• [PROBLEM REQUIREMENTS]:
Extract the text lines of every record below word for word, omitting the pictures from your reply.

• [DATA PROVIDED]:
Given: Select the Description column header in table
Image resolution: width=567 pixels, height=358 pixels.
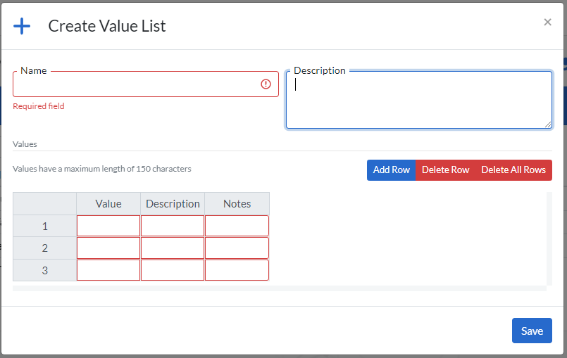Looking at the screenshot, I should tap(173, 204).

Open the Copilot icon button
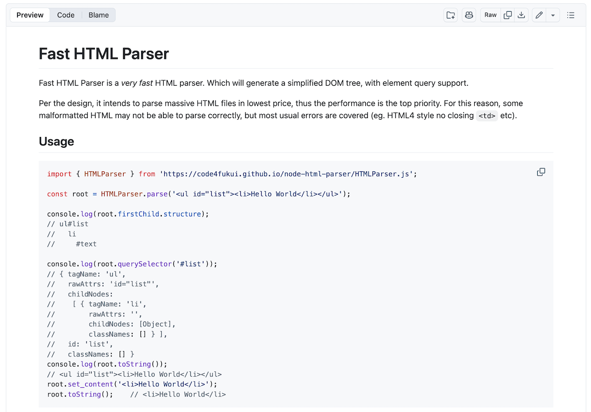(x=469, y=15)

• [RESULT BELOW]:
Given: Select the Description column header in table
Image resolution: width=567 pixels, height=358 pixels.
Looking at the screenshot, I should tap(173, 204).

Open the Copilot icon button
(x=469, y=15)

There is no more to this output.